There’s been a huge movement in recent years to cut down on sodium intake, as it’s been blamed for causing high blood pressure and a variety of other health issues. But really, only about 10% of people with high blood pressure are salt sensitive, and most people with healthy kidneys do a pretty darn good job of regulating sodium balance. 


For the majority of people, today's sodium intake is tomorrow's output. If you’re not eating enough sodium your kidneys will work to retain what you are getting, and if you’re eating too much sodium your kidneys will excrete more of it into your urine. 
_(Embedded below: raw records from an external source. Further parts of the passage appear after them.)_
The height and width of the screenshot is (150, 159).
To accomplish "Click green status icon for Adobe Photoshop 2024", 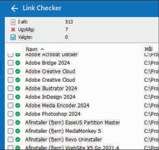I will point(18,114).
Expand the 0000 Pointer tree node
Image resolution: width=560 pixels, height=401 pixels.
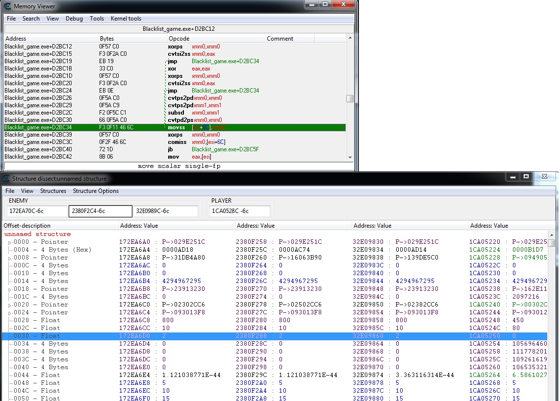point(10,242)
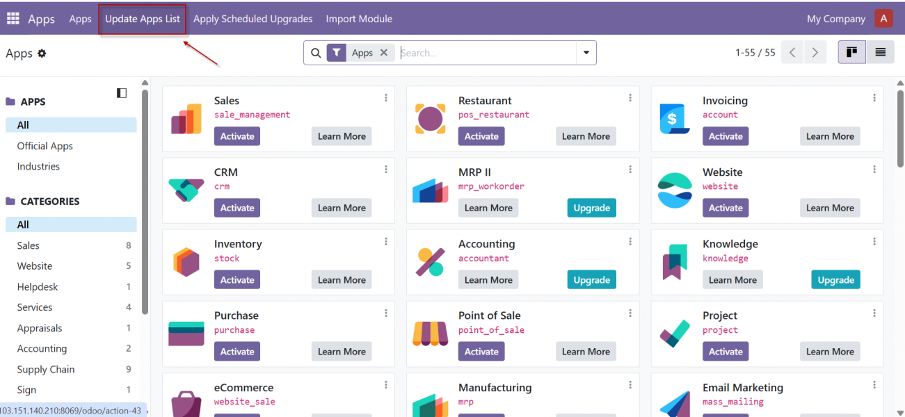
Task: Click the Website app icon
Action: pyautogui.click(x=674, y=191)
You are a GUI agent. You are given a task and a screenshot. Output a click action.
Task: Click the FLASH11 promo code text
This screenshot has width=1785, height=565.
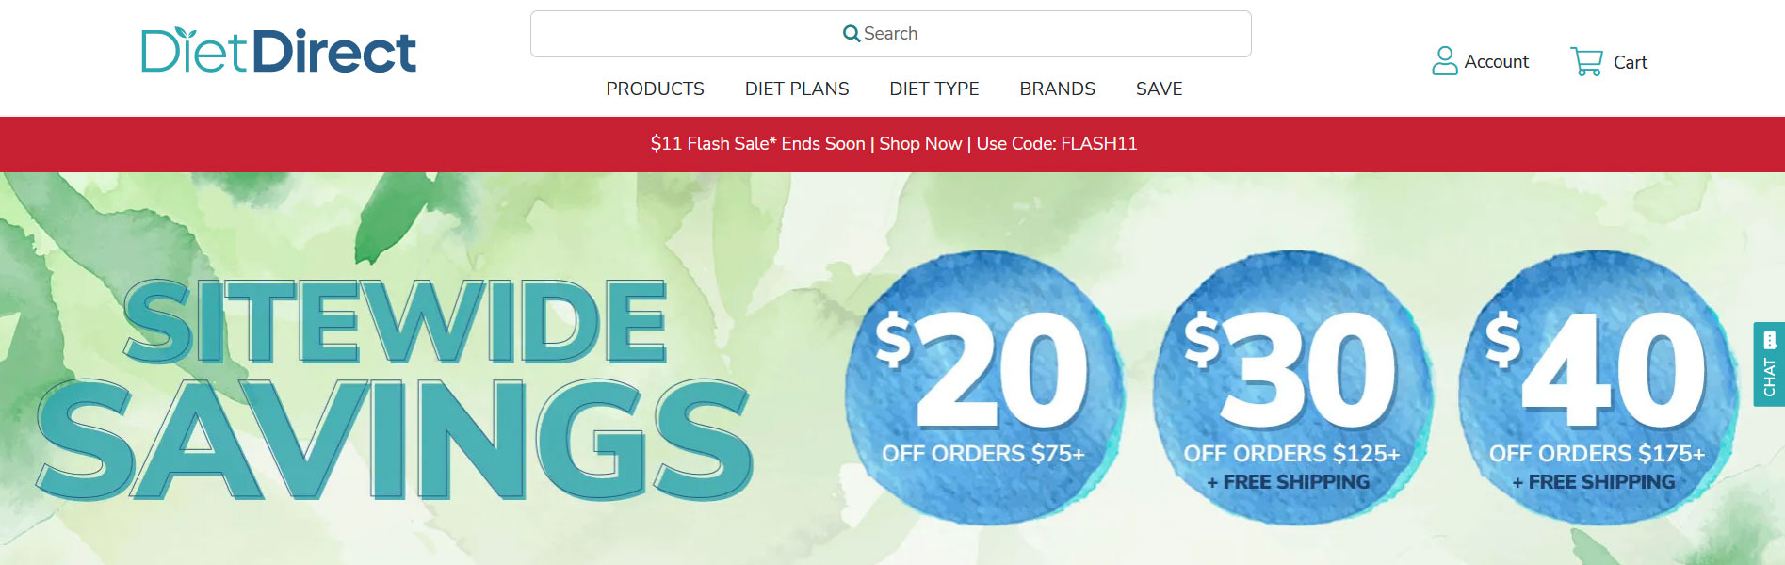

Although sodium intake is less of a problem than people think, potassium intake is a pretty big issue when it comes to maintaining appropriate sodium levels. Potassium can increase the excretion of sodium in the kidneys, so the ratio of sodium to potassium is surprisingly important in regulating appropriate sodium levels.


Americans tend to fall short of their potassium needs, which isn’t surprising since the requirement is fairly high and it’s primarily found in fruits and vegetables (which most people don’t eat enough of). So, if you’re concerned about sodium retention and high blood pressure, you’d be wise to focus on increasing your potassium intake by consuming more fruits, vegetables, potatoes, avocado, and other potassium-rich foods. This may be one major reason why the DASH diet has been found to be so effective for lowering high blood pressure.